Some entries
===============
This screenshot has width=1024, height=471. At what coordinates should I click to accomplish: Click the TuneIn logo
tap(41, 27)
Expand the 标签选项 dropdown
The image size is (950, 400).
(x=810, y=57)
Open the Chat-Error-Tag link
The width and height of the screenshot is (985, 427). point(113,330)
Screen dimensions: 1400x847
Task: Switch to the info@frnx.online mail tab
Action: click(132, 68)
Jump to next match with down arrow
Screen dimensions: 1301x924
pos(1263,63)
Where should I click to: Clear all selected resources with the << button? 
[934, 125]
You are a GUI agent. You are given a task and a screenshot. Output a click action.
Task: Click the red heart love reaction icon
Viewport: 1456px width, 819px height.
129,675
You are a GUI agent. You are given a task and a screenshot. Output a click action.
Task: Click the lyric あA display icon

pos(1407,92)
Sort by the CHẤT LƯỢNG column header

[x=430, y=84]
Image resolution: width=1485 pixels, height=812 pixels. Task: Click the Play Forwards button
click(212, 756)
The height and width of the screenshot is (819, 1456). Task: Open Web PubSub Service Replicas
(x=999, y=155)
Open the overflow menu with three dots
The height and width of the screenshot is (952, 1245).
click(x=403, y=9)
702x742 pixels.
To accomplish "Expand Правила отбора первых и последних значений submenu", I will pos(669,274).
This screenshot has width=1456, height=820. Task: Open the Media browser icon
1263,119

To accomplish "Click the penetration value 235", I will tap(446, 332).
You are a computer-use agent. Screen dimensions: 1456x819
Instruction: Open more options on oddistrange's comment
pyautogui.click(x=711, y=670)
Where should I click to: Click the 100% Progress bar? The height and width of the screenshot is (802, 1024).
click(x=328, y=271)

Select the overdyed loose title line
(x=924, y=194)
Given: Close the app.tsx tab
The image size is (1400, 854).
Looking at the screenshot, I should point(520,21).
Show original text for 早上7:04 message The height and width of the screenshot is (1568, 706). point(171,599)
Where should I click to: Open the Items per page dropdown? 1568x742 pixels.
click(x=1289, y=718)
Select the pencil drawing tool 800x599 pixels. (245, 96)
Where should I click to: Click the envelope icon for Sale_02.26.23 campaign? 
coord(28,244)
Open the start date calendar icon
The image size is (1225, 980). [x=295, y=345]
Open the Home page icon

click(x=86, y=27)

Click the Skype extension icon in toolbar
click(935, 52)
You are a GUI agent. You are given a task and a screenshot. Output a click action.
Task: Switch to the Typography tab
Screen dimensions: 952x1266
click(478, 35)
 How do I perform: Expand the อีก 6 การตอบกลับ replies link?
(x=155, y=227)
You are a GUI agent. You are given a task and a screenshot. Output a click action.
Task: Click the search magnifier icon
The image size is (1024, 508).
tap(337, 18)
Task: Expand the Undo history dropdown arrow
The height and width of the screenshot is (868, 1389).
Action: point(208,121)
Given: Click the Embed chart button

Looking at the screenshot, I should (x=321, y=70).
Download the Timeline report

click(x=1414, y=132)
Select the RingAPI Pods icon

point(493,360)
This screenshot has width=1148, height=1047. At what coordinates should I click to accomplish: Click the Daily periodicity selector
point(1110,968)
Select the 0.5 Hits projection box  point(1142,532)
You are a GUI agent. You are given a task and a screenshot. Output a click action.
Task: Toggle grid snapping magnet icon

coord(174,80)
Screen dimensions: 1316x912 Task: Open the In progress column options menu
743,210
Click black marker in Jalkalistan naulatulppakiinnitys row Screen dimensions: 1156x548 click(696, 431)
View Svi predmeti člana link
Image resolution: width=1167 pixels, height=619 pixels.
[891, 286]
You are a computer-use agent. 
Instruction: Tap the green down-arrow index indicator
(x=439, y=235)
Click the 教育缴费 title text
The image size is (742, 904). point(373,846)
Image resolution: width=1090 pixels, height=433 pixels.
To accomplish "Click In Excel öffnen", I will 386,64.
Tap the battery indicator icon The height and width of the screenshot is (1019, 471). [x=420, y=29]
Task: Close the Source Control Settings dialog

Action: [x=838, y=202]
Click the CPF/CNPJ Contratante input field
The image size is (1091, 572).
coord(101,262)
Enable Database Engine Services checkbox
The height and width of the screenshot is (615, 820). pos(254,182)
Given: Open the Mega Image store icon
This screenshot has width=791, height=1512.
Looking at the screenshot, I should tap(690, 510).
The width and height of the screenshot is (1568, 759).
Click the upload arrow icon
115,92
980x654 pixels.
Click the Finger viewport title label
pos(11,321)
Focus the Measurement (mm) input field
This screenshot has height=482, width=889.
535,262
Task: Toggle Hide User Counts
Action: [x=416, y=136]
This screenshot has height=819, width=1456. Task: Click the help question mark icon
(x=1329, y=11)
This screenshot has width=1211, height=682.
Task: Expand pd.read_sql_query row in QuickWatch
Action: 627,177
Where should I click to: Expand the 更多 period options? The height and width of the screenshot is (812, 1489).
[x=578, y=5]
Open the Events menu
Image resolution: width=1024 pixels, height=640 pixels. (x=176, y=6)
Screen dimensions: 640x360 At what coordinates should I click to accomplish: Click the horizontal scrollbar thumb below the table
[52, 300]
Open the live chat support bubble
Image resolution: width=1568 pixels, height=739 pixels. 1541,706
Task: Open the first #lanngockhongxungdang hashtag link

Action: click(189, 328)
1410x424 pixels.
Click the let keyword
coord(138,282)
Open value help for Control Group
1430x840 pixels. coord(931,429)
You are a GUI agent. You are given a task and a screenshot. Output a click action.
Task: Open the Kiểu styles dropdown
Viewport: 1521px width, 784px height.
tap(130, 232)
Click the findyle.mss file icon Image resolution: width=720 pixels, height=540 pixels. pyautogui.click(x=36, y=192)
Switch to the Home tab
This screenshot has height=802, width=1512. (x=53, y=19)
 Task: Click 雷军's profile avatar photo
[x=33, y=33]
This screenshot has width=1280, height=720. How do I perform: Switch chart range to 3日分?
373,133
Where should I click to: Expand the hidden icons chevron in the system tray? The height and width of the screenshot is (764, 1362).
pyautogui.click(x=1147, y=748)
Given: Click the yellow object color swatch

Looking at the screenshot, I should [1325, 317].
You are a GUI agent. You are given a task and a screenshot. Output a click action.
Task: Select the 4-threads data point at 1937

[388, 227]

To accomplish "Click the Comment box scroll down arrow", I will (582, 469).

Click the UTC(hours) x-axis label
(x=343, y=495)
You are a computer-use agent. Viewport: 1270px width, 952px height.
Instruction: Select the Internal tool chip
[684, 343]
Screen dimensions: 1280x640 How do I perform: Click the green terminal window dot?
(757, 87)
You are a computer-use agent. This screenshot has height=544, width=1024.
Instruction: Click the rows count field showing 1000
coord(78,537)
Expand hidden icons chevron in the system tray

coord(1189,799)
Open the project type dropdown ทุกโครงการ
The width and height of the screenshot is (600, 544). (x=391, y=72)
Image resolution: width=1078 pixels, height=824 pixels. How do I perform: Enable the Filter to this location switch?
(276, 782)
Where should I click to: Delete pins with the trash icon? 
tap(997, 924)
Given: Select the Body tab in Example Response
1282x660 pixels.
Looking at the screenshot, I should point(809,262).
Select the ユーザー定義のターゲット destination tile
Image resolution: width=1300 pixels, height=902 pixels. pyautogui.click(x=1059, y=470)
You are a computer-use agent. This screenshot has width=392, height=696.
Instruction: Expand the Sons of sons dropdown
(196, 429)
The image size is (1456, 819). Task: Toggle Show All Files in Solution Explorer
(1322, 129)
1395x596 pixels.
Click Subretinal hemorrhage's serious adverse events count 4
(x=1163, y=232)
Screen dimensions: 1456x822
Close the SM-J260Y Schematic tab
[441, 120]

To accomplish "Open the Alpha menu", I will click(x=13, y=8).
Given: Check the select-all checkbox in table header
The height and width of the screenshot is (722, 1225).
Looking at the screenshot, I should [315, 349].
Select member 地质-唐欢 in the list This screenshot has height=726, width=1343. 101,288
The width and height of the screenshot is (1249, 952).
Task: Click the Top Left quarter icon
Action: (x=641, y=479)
===============
● YOUR TASK:
Copy out the entries from the start through the line containing "(x=810, y=57)", word for word.

● SOLVED EXERCISE:
This screenshot has width=1024, height=471. At what coordinates should I click to accomplish: Click the TuneIn logo
tap(41, 27)
Expand the 标签选项 dropdown
The image size is (950, 400).
(x=810, y=57)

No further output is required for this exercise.